── Extracted records ──

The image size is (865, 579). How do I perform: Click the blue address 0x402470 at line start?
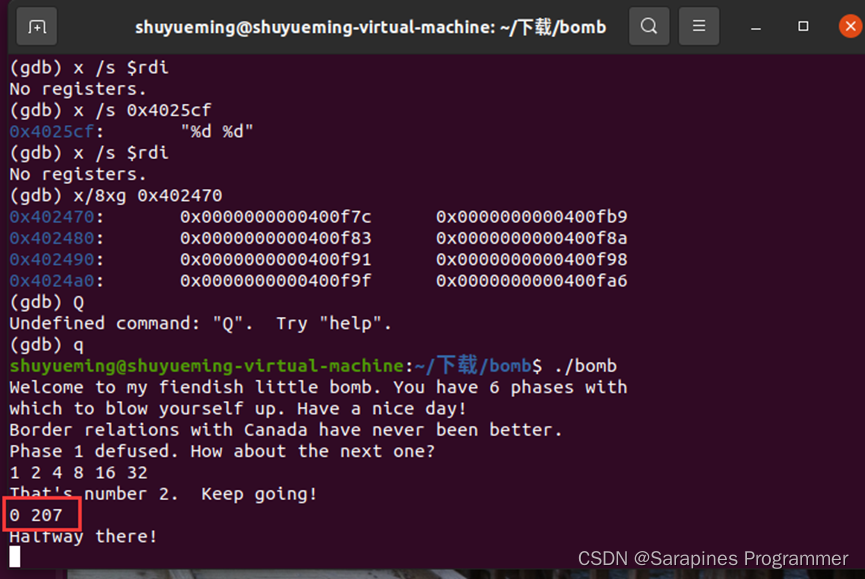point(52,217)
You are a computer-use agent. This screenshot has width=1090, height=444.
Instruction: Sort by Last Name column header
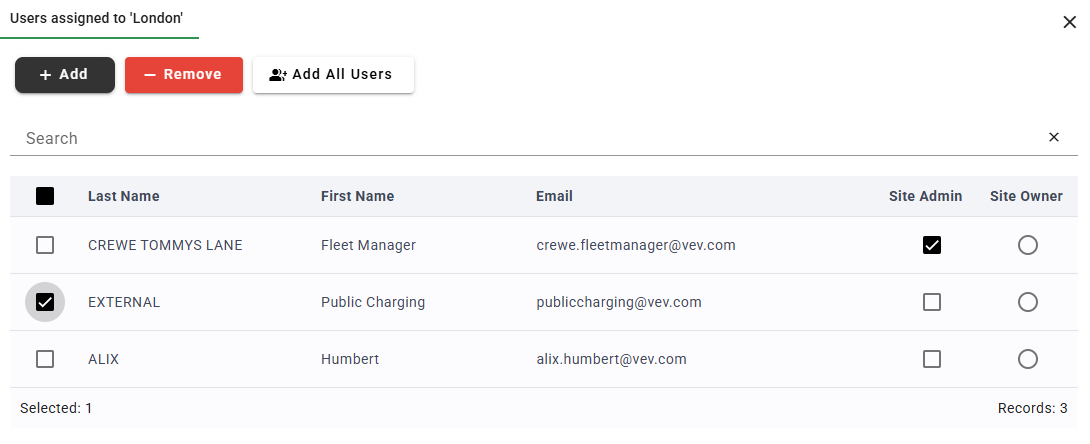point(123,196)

───

Retype every record above word for word, leaving out any pictures.

The image size is (865, 579). How do I perform: Click the blue address 0x402470 at line start?
point(52,217)
You are a computer-use agent. This screenshot has width=1090, height=444.
Instruction: Sort by Last Name column header
point(123,196)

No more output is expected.